• _RECORDS FOR THIS EXERCISE_:
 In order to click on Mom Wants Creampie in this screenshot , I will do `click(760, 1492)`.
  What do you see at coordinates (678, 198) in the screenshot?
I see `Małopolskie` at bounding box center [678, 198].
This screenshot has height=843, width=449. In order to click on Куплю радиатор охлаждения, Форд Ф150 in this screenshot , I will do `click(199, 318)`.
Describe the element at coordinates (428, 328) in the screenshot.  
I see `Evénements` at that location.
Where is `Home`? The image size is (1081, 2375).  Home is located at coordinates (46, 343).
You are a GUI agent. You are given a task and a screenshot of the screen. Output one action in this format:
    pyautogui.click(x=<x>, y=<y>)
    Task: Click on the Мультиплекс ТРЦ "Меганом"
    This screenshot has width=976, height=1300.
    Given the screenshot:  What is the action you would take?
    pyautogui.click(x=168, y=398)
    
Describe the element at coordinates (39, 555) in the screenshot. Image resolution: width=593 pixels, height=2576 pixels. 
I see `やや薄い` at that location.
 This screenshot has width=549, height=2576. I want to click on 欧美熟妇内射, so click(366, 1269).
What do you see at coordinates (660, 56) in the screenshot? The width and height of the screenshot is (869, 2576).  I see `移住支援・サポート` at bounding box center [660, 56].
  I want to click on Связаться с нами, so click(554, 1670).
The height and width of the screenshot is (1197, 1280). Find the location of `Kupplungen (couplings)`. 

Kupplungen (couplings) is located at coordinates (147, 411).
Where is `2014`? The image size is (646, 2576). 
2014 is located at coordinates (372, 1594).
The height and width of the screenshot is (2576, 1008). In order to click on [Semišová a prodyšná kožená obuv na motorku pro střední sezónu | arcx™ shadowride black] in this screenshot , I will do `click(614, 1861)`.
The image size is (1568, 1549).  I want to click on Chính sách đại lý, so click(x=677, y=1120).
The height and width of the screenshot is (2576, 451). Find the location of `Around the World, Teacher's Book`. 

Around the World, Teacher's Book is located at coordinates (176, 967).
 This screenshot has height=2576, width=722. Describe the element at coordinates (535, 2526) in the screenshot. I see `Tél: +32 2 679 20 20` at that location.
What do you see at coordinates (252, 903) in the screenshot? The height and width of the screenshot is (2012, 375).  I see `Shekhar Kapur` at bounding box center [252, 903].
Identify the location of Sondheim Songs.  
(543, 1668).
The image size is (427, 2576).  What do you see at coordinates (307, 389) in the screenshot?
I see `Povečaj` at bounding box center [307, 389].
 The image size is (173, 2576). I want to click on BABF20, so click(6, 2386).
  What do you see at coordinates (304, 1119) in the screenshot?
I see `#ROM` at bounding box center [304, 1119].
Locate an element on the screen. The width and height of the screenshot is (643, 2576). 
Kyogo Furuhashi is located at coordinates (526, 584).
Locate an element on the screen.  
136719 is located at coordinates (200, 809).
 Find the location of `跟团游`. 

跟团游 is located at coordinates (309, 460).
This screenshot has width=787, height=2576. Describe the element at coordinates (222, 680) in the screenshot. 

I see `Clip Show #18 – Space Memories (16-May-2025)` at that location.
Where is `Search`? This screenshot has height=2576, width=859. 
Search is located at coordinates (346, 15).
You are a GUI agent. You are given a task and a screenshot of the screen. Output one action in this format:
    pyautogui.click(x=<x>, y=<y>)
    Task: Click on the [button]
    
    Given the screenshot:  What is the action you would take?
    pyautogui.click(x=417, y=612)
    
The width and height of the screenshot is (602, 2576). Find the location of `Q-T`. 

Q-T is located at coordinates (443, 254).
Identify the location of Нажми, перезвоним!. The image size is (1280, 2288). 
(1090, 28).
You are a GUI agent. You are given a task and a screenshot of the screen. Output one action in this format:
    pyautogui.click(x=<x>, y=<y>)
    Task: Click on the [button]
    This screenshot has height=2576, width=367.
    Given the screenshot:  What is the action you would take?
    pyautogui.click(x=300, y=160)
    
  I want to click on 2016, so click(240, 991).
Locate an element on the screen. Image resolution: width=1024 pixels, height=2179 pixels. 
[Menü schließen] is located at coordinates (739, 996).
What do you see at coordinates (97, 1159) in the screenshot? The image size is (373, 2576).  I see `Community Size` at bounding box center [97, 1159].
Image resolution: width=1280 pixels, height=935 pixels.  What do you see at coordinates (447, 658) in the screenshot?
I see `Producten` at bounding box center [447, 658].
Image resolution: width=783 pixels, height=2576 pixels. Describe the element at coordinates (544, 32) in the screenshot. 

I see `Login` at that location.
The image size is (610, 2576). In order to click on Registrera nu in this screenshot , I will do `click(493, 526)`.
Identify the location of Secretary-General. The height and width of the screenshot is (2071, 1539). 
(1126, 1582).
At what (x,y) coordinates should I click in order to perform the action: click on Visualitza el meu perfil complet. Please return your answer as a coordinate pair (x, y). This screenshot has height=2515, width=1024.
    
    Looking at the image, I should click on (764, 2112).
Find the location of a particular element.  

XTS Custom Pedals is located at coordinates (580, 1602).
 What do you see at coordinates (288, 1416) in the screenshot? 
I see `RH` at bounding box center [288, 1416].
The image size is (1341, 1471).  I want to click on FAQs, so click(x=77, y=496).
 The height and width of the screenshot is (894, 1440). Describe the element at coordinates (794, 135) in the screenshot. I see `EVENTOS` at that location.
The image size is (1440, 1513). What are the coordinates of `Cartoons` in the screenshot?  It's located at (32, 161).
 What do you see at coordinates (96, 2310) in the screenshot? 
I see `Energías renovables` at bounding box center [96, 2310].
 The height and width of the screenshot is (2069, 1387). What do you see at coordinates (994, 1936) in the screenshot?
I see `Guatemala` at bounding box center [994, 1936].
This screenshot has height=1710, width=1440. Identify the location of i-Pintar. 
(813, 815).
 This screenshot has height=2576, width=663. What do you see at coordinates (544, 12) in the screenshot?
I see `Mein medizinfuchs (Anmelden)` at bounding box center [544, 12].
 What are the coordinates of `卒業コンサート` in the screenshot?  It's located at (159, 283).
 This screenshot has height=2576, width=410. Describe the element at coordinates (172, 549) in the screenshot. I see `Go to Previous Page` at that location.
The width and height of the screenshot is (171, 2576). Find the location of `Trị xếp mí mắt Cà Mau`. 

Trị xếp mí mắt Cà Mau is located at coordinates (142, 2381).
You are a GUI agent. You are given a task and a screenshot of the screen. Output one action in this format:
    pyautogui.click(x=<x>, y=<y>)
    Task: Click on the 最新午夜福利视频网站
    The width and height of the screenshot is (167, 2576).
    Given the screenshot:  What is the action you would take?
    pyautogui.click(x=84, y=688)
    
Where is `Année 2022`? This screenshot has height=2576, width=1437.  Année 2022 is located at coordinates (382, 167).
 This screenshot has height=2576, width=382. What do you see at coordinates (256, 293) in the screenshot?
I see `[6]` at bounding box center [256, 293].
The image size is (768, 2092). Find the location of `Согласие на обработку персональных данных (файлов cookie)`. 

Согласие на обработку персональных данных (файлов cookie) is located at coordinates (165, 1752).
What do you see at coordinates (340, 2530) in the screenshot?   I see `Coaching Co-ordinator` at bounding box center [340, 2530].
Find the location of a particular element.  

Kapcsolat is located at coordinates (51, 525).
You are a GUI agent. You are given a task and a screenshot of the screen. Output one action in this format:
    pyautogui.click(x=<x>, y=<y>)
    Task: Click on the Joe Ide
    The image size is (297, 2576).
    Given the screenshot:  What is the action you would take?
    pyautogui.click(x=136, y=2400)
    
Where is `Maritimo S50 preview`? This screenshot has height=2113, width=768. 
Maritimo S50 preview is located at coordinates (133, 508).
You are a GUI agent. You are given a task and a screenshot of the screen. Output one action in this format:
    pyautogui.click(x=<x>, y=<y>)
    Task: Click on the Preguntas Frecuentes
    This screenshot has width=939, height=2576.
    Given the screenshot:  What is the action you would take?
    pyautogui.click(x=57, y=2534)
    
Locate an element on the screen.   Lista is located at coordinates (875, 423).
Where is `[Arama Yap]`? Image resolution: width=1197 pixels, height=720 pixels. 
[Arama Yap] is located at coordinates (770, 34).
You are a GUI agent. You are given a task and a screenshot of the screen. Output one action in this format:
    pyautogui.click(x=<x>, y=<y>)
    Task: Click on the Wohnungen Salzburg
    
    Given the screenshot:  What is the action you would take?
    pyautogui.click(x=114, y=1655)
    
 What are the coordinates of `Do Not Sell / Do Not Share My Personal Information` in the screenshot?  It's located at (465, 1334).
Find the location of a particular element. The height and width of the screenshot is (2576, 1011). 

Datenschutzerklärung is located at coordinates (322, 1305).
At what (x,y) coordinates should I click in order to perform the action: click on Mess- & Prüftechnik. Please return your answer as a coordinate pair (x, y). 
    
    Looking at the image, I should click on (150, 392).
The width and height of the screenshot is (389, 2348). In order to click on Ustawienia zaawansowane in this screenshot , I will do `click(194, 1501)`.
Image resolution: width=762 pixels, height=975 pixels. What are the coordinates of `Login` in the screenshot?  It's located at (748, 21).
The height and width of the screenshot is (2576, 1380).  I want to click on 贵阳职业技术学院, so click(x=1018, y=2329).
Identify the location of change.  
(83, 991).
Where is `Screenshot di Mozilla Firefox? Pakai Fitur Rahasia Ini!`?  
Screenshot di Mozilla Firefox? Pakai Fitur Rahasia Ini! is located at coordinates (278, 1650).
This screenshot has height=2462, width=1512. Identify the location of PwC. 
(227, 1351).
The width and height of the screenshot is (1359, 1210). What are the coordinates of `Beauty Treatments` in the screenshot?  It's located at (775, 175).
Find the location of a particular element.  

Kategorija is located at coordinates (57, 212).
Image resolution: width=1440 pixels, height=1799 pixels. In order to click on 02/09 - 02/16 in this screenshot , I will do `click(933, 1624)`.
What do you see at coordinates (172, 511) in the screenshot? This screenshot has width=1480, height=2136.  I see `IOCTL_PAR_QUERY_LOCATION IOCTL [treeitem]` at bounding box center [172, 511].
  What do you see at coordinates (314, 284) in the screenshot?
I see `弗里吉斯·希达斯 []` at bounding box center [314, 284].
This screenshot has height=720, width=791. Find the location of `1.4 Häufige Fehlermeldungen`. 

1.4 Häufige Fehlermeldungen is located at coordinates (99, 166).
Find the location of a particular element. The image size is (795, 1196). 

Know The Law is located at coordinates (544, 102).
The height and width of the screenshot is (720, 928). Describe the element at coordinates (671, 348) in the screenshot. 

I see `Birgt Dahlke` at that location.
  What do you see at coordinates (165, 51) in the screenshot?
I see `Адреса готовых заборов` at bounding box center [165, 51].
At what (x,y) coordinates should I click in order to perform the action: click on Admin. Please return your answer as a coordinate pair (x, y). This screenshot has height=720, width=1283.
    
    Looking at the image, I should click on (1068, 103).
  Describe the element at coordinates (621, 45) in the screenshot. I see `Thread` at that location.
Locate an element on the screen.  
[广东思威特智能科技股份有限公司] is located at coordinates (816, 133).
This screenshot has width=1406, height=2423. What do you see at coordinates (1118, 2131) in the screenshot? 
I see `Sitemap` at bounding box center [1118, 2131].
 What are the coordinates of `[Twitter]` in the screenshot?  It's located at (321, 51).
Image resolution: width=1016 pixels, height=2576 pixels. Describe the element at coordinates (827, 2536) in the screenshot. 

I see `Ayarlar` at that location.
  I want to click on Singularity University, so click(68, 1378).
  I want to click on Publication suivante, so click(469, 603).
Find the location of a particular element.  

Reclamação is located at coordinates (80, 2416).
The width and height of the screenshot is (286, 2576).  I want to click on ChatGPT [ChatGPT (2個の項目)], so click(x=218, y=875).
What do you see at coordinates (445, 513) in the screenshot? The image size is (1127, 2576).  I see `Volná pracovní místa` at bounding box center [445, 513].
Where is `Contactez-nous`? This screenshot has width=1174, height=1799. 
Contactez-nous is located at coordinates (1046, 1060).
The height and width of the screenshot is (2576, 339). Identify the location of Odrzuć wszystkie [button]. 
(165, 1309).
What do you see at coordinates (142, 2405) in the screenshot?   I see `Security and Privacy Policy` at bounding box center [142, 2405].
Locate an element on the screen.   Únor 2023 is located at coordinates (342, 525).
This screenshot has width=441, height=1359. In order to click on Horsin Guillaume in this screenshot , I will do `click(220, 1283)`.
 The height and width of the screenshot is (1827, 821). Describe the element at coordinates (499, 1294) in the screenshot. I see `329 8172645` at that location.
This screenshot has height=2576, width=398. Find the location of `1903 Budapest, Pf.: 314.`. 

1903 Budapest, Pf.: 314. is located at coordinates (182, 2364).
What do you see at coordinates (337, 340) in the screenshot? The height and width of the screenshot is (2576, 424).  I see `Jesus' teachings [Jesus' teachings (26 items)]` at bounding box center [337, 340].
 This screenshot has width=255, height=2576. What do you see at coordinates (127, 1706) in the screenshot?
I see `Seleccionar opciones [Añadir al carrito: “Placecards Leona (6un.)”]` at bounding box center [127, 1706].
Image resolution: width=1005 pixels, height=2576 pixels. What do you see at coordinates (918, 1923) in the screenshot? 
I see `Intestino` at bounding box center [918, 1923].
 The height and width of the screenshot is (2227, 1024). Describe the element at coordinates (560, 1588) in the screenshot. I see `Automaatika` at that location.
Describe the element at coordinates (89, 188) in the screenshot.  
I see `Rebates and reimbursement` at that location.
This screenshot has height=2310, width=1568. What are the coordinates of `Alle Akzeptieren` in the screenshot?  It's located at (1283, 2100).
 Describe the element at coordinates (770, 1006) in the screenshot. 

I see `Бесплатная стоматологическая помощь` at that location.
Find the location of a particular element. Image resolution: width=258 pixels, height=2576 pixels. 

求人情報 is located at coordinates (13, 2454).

• _SET PROBLEM_: Can you reproduce the lines from the start of the records through the line containing "This screenshot has height=843, width=449.", including both ends?

• _EXERCISE OUTPUT_:
 In order to click on Mom Wants Creampie in this screenshot , I will do `click(760, 1492)`.
  What do you see at coordinates (678, 198) in the screenshot?
I see `Małopolskie` at bounding box center [678, 198].
This screenshot has height=843, width=449. In order to click on Куплю радиатор охлаждения, Форд Ф150 in this screenshot , I will do `click(199, 318)`.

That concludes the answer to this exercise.